Figure 9. Nanoparticle Uptake in OVCAR5-WT and Hypoxic Cells.

Panel A: Nanoparticle formulations were loaded with rhodamine 123 (green). OVCAR5 wild type (WT) and hypoxic (HYP) cells were treated with targeted nanoparticles (T), targeted nanoparticles in the presence of excess competitive EGFR antibody (TC), non-targeted nanoparticles (N), and non-targeted nanoparticles in the presence of excess competitive EGFR antibody (NC). Cells were imaged after 15 minutes and 30 minutes of treatment (A). Cell nuclei were stained with Hoechst 33342 (blue). The fluorescent images represent a merge of the blue and green fluorescence; corresponding DIC images are also shown.

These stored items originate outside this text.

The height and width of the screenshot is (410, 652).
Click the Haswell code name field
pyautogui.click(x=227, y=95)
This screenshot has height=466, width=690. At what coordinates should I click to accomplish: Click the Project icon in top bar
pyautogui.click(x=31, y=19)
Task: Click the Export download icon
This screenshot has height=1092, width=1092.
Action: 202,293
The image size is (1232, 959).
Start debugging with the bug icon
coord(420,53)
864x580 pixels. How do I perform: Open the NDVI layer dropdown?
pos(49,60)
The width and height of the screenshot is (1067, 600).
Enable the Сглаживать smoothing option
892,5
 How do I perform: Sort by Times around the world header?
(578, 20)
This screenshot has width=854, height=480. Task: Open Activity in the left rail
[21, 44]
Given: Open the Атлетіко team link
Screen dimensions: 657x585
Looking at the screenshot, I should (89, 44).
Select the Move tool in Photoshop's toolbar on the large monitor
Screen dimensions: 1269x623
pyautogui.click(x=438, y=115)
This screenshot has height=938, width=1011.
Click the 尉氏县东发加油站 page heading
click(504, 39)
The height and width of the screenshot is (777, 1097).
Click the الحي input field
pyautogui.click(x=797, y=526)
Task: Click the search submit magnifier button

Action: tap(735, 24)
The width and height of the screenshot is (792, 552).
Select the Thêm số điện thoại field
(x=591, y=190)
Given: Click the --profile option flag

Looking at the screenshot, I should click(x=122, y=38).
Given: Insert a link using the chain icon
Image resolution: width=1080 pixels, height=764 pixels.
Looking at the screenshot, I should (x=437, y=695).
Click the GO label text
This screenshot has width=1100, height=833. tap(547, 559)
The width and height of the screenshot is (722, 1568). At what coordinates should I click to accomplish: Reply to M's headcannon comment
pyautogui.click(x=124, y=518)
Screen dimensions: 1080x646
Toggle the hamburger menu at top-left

Targeted nanoparticle uptake is apparent at the early time points and is blocked by the competitive antibody. Panel B: Cells were treated with the rhodamine 123 loaded formulations, and the amount of rhodamine 123 taken up by the cells was quantified and converted to a percentage of the administered dose. Normoxic treatments are shown in black while the hypoxic treatments are shown in blue. Cells were treated with the following nanoparticle formulations; non-targeted nanoparticles (solid white bar for normoxic cells; solid blue bar for hypoxic cells), targeted nanoparticles (solid black bar for normoxic cells; blue checkered bar for hypoxic cells), and targeted nanoparticles in the presence of excess competitive EGFR antibody (black/white speckled bar for normoxic cells; blue diagonal line bar for hypoxic cells). Cells were treated for 15 minutes, 30 minutes, 1 hour, 2 hours, 3 hours, and 6 hours. Fluorescence was quantified using a Bio-Tek Synergy HT plate reader. Each treatment represents an n=8.